Many software tools for TFBS prediction require the user to specify the motif width w as a parameter. This is of course difficult when the motif is unknown and makes these tools impractical to use. The MAP scoring function is normalized by the motif width, which should make it comparable for motifs of different widths [8]. However, scaling the entropy part of MAP is problematic, as pointed out by [14]. The LLBG score does not have entropy as a part of its function, and hence should not suffer from this problem.
Possible extensions
The LLBG score, as it is currently defined, measures the probability of a motif occurring at least once in the promoter sequence. It is possible to extend it to how many times a motif occurs in a sequence, which would increase its performance on data sets with several TFBSs per sequence. However, initial experiments have indicated that a multi-motif-per-sequence version of LLBG did not improve the results for the yeast data sets that we have been working with so far.
Even though we have here treated only the problem of finding a single motif, it is possible to generalize the LLBG scoring function to clusters of different motifs. This is of special interest in higher eukaryotes and will be subject to future work.
Currently, the LLBG is based on the discrete distance measure of number of mismatches between a candidate word and the PSFM consensus. Future research will go into using a continuous distance between a candidate word and the PSFM (not the PSFM consensus). This should make the score more robust, especially for long motifs with many uninformative positions, and it should further improve the performance of this scoring function.
We have here focused on the problem of de novo prediction of TFBSs.
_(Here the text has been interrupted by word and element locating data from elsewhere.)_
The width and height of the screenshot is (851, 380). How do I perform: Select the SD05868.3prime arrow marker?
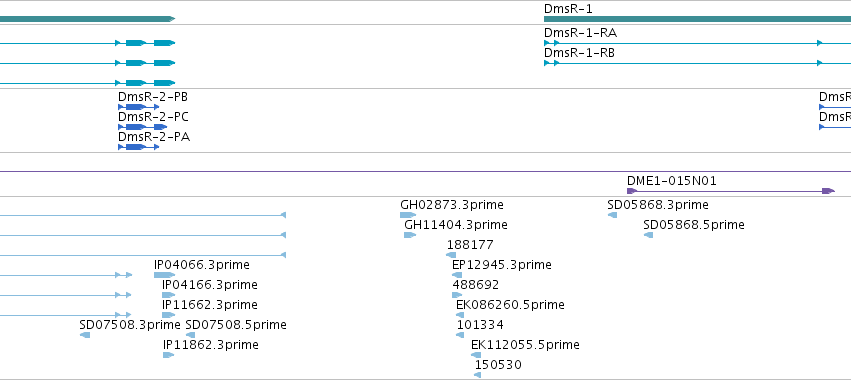pos(612,215)
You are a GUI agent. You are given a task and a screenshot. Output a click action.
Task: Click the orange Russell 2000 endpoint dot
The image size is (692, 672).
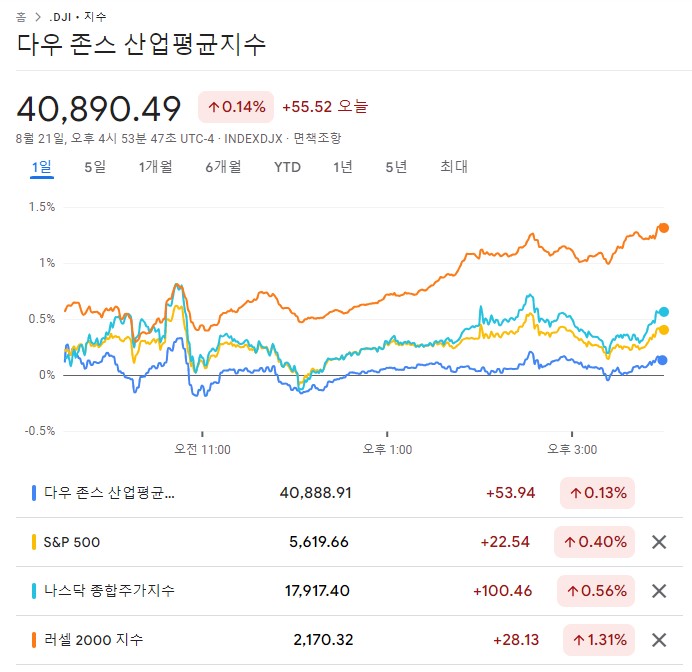663,228
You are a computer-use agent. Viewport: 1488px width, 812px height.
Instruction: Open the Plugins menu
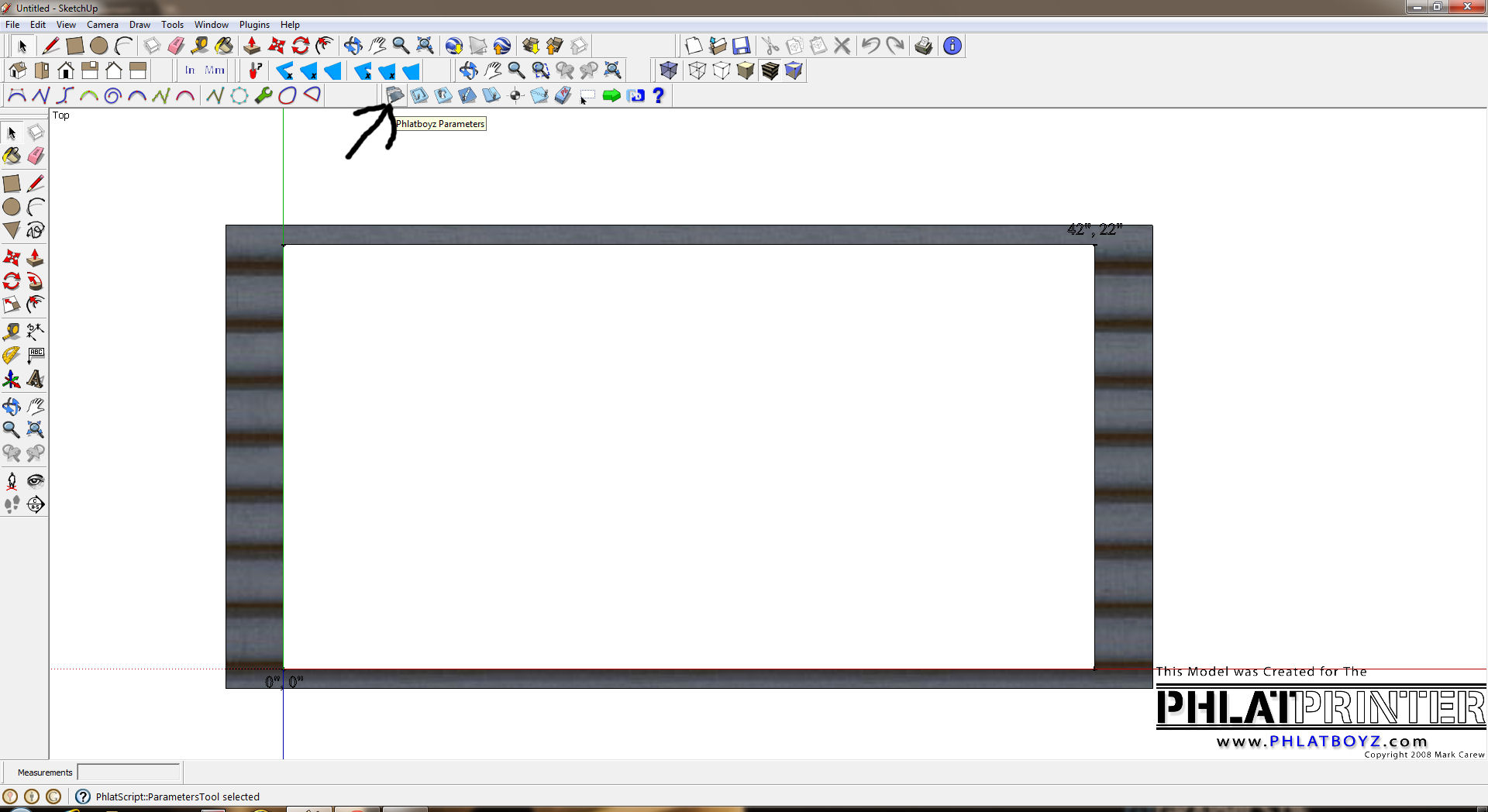pos(254,25)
The related problem of TFBS recognition, where a library of known TFBSs is used to search for similar motifs in S, has not been considered here. Clearly, these libraries may improve TFBS prediction if the TFBS of interest happens to be similar to a TFBS already documented. Conceptually, this can easily be incorporated in the LLBG scoring function by studying the likelihood ratio between the TFBS library model and the background model.
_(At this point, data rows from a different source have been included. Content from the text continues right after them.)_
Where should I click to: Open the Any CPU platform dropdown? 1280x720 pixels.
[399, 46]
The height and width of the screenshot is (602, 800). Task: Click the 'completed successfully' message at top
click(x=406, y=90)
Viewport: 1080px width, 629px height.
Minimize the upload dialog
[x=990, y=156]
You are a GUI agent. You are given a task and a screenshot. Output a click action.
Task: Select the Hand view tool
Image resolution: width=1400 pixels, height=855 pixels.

Limitations of current models
It should be noted that although the best scoring functions perform reasonably on these yeast data sets (with promoter regions of 1000 bp), the problem becomes much more difficult when dealing with higher eukaryotes (with promoter regions of more than 10000 bp). In that case, all of these scoring functions are likely to have problems (because of low signal-to-noise ratio), and it becomes more important to extend the models by including other sources of information, such as ChIP-chip and phylogenetic footprinting data. Since nature is able to find TFBSs with higher precision than any of the scoring functions reviewed here, we believe that the current computational models are missing some fundamental part of the transcription regulation mechanism. Future research will go into investigating the structural properties of DNA that enables transcription [15]. Interesting progress on work in this direction has been done recently for prokaryotes [16], and the related histone code has been suggested for eukaryotes [17].
Conclusion
The time requirements of the scoring functions in this study are very different. LLBG, MAP and Local Positional Bias are relatively fast to evaluate. Group Specificity and Positional Bias are significantly more time consuming, since they require a search of a PSFM in all intergenic sequences. Since the two slower scoring functions do not perform better than three faster ones, their longer computation time does not seem to be justified.
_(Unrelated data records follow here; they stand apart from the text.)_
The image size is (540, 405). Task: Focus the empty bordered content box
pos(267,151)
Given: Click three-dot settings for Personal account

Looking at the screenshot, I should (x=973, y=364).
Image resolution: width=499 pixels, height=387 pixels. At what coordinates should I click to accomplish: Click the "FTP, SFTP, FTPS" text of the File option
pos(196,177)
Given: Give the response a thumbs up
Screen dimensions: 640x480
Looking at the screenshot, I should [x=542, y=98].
The Positional Bias and Local Positional Bias are scoring functions that perform quite poorly for several data sets (e.g. mig1), but quite well for others (e.g. reb1 without the added noise). In other words, it seems that this feature is not relevant for some data sets (that the position of the binding site in the upstream sequence is clearly different between genes), but that it clearly matters for other data sets. This makes these scoring functions difficult to use for de novo TFBS prediction, since we cannot know beforehand whether an unknown TFBS is positionally biased.
LLBG is the scoring function that performs best in this test. The other scoring functions perform well on some data sets and poorly on others. Combining LLBG and Local Positional Bias results in a scoring function that on average performs slightly worse than LLBG alone. Since there is no clear improvement in combining the scoring functions (Fig 1, 2 and 3), the simpler solution of using only LLBG should be preferred.
A software tool using the LLBG scoring function is currently being developed.
Methods
TFBS representation
The PSFM representation is used for all comparisons, since it provides a good approximation of the specific protein-DNA interactions [18], and since it seems to be the representation most commonly used in the literature. The PSFM is a matrix consisting of the frequency of each nucleotide at each motif position.
Search method
A deterministic iterative search method similar to [8, 14] was used, since it thoroughly searches the promoter sequences in quite reasonable time (less than a minute for most data sets of typical size, around 20 sequences of 1000 bp each). Furthermore, it does not suffer from the problem of local minima to the same degree as Gibbs sampling, as pointed out in [8, 14]. In short, it works as follows:
The first word W_{ b }of width w in S_{1} (position 1..w) is chosen as base word. A candidate set of words is collected for which the hamming distance to the base word is at most m, a threshold which is determined empirically as a function of w [14]. Each sequence S_{ i }may contribute zero, one or several words to the set of candidate words. A PSFM is created from all the N_{ c }candidate words by computing the frequency of each nucleotide at each position. This PSFM is iteratively refined by removing words until a scoring function is maximized. This is repeated for all base words W_{ b }in S_{1} (position 2..w + 1, 3..w + 2, ...), generating one PSFM for each W_{ b }. In order to improve the results, a search is done using each PSFM against S to define a new set of candidate words, which are again iteratively refined a maximum number of times or until convergence. For the purpose of searching for a PSFM in S, pseudo-counts are used as described in [13].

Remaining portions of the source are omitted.